Talk:Welch's t-test: Difference between revisions

Content added Content deleted

Inline

Revision as of 18:23, 8 July 2015

Needs better task description

I haven't looked at the C code yet, but I'm assuming it's using t-test? The description should provide more context and explanations of concepts, and preferably links to algorithms. --Ledrug (talk) 20:16, 26 May 2015 (UTC)

Yes, this uses Welch's 2-sided t-test, as I commented inside the code.

Hi, you need to take all those nuggets out of your code comments and put them into an improved task description. The task description needs to stand on its own as a clear and concise description of what needs to be accomplished.

(P.S. Please sign your comments). --Paddy3118 (talk) 19:09, 27 May 2015 (UTC)

Hi Hailholyghost, I just had a look at the link you give and it is inadequate as a description for an RC task. The task description needs to be written for an audience of enthusiastic programmers - not necessarily maths or stats or whatever enthusiasts. It seems that you are new to RC and maybe you need to take time and lurk a bit more to understand a little more about how things are done.

This task needs a full description of the calculation method to use, probably in pseudocode, together with a decription of what the algorithm should be used for to complete a good task. The Code you give is not enough for a task description. --Paddy3118 (talk) 19:23, 27 May 2015 (UTC)
----
• **Exercise instructions**
1 > In the Welch's t-test discussion, what kind of t-test does the code use?
2 > Please translate this sentence from the Welch's t-test discussion into French: "The task description needs to stand on its own as a clear and concise description of what needs to be accomplished."
3 > Carry on the Welch's t-test discussion with a reply that follows its last comment.

• **Data shown**
----
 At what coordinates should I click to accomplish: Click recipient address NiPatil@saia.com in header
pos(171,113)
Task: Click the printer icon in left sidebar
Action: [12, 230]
----
• **Written answers**
1 > Welch's 2-sided t-test.

2 > La description de la tâche doit se suffire à elle-même en tant que description claire et concise de ce qui doit être accompli.

3 >
I added that link, as a pointer to the right direction for now. To be fair though, null hypothesis testing is very involved and sometimes borders black magic, so it may be difficult to explain everything clearly in a short text. The following wiki links may be relevant: wp:Statistical hypothesis testing, wp:ANOVA, and more specifically wp:Student's t-test and wp:Welch's t-test. The Student's t-test article has more details on actual computations, which forms the basis for the Welch's test. --Ledrug (talk) 19:44, 27 May 2015 (UTC)

So task description should perhaps also include explicit cautions about p values... Perhaps xkcd 882 and 1478? --Rdm (talk) 13:32, 3 June 2015 (UTC)

I've improved the C function to work with larger arrays using tgammal instead of tgamma, and have exception handling if the entered array is too small. I have made some modifications to the Simpson integration part, and the function now runs about twice as fast as before. I have also added a description. I have removed comments in my code. I hope this is satisfactory.--Hailholyghost (talk) 18:28, 3 June 2015 (UTC)

Looks like you pulled some of that math out of wikipedia, but even there there's not quite enough context. For example, what is the definition of u and of f(u)? That kind of stuff works in a classroom context where representative examples have been recently referenced, but that's not the case here.

Also, if you are going the math route I think you should mention basic assumptions (for example, I think you are assuming that the list of values were taken from what would be some normal distribution). --Rdm (talk) 20:04, 3 June 2015 (UTC)

I can work on the task description later. On a more practical matter, this code cannot calculate p-value for very large array sizes (> about 1755 elements). Does anyone know how to solve this? ==hailholyghost 15:18 Friday 5 June (UTC)

The fraction ${\frac {\Gamma (a)}{\Gamma (a+0.5)}}$ blows up. How can I get ratio in terms of lgammal? ==hailholyghost 15:26 7 June 2015.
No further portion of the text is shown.